“You’ll be the next Tom Wolfe,” one creative writing prof promised me. I loved the guy’s flashy writing and, for the most part, his subject matter.
Where he eventually rubbed me wrong was his consternation that no big novel of the hippie era had appeared. There, he kept ringing as a prompt for me.
Part of his hook for me was the fact that my dream job in the newspaper world would have been as a columnist, especially one like Hub Meeker’s State of the Arts in the Dayton Journal Herald. Arts journalism was, alas, a shrinking field, along with the more general community columnist, like that paper’s Marj Heydock or Binghamton’s Tom Cawley.
Wolfe had briefly been one of those, at the New York Herald Tribune.
The bigger part, of course, was about that novel. He was dismissing Richard Brautigan’s unique voice altogether and others, like Gurney Norman, John Nichols, Tom Robbins, who rode the vibe.
Wolfe was also snidely suggesting that he had been the one exception, with his Electric Acid Kool-Aid Test, which really wasn’t a novel and predated the blossoming of the hippie movement.
His idea of the Big Hippie Novel reeked of the misguided quest for a Great American Novel.
Quite simply, there were too many strands of the movement to fit into a single book. Political or social action, anti-war witness, civil rights, gender equality, environmental awareness, organic and vegetarian foods, intentional community, group housing, alternative education were all part of it, even before the sex, drugs, rock’n’roll, hair, fashion, or slang.

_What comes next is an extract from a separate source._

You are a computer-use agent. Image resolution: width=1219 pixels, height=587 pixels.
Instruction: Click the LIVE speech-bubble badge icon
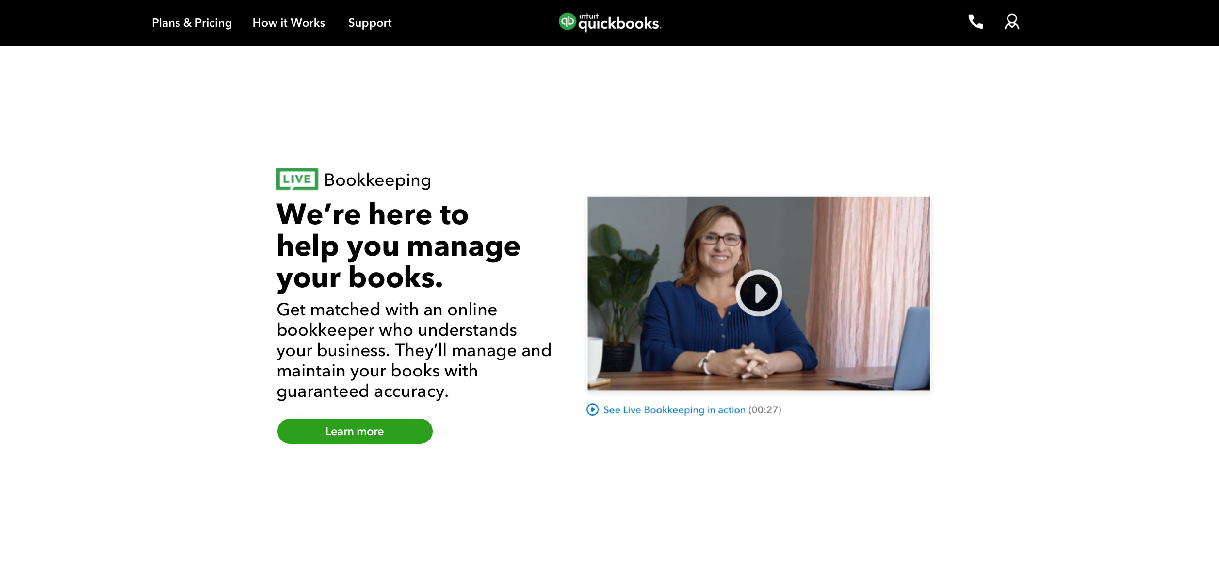click(x=297, y=179)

These other factors would come more fully into play when I revised Daffodil Sunrise into Daffodil Uprising, and Hippie Drum and Hippie Love into Pit-a-Pat High Jinks.
I’d like to think of those books as nominees for the Big Hippie Novel distinction.
Wolfe’s charge also overlooks the outstanding nonfiction books that reflected the experience, such as Zen and the Art of Motorcycle Maintenance.
Moreover, I still feel that many of the difficulties in the current political scene arise from a failure to clearly understand the demons raging from the Vietnam conflict, both for those who fought in the army and those who fought the unjustified war itself.
So here we were, struggling through disco without having faced the lessons of either the hippie outbreak or the Vietnam disease. Hippie had become a dirty word, and many who had been happy to be one were no in psychological denial. It was something nobody wanted to relive either, apart from maybe Woodstock.
As others have observed, an ignorance of history carries a heavy price.
Hello from northern British Columbia, Canada. I note that you had some familiarity with Hub Meeker’s writing in the Dayton Daily News. I used to deliver that newspaper and became familiar with Hub by name and by his column that way. In time he paid visits to our house with others in the Dayton arts community – my dad (Don Glover) worked at the Dayton Art Institute. There were some wild parties that us kids could overhear from upstairs.
After Kent State in May 1970, our family moved to Toronto. Hub and his family followed. Then things fell apart and got mixed up and Hub ended up becoming my mom’s companion for the past 50+ years. In the 1980s they moved to Victoria BC where they’ve lived ever since.
Since you know of Hub, and good chances actually knew him, I thought I’d mention that he died peacefully on April 6 of this year. There will be a memorial for him on April 27.
Paul, thank you very much for the update. I was more of a fan than a friend, though for a few months when I interned at the Journal Herald, we were coworkers. Last I had heard of him, he was at the Rhode Island School of Design. And then he just seemed to fall off the map. Wow.
Hi Jnana – Thanks for the reply. I will mention you in the short piece I am writing to be read at Hub’s memorial. The fact that you happened to mention him in a blog written just a week before his death is remarkable to me. I happened upon your blog when I was trying to determine whether it was the Journal Herald or Dayton Daily News that his State of the Arts column was in (I delivered both at different times).
Right – Hub & family moved to Rhode Island where he worked for RISD. They moved from there to Toronto around 1971. He has kept up his writing, both prose and poetry, ever since, but I don’t think any of it has been for newspapers since leaving the US.
-paul
I’ll love to hear more. I’m hoping to send you something but no promises. Things are a bit wild, but aren’t they always?
Thanks! I’ll eventually send you what I come up with myself. I’d love to be able to send along any reminiscences you have. Memorial is the 27th, so 25th sounds like a reasonable deadline.